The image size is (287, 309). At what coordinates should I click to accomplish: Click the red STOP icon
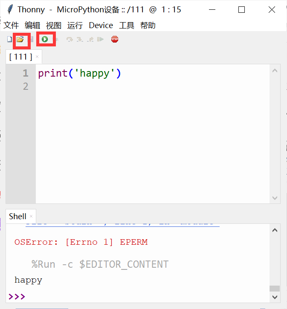point(115,39)
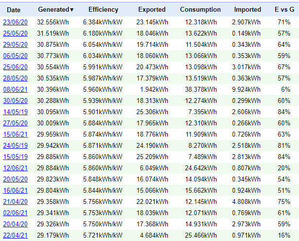
Task: Open the 22/04/21 date link
Action: (x=15, y=235)
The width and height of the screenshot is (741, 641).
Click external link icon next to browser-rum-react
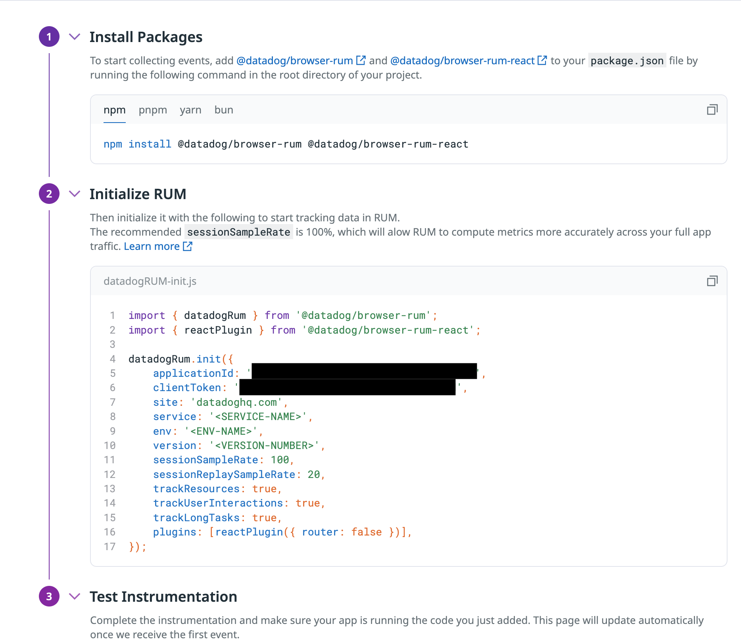[x=542, y=60]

**What is expected**
Output everything in the records above word for word, but not the pictures.

**Response to the task**
The image size is (287, 309). At what coordinates should I click to accomplish: Click the red STOP icon
point(115,39)
Task: Open the 22/04/21 date link
Action: (x=15, y=235)
The width and height of the screenshot is (741, 641).
Click external link icon next to browser-rum-react
[x=542, y=60]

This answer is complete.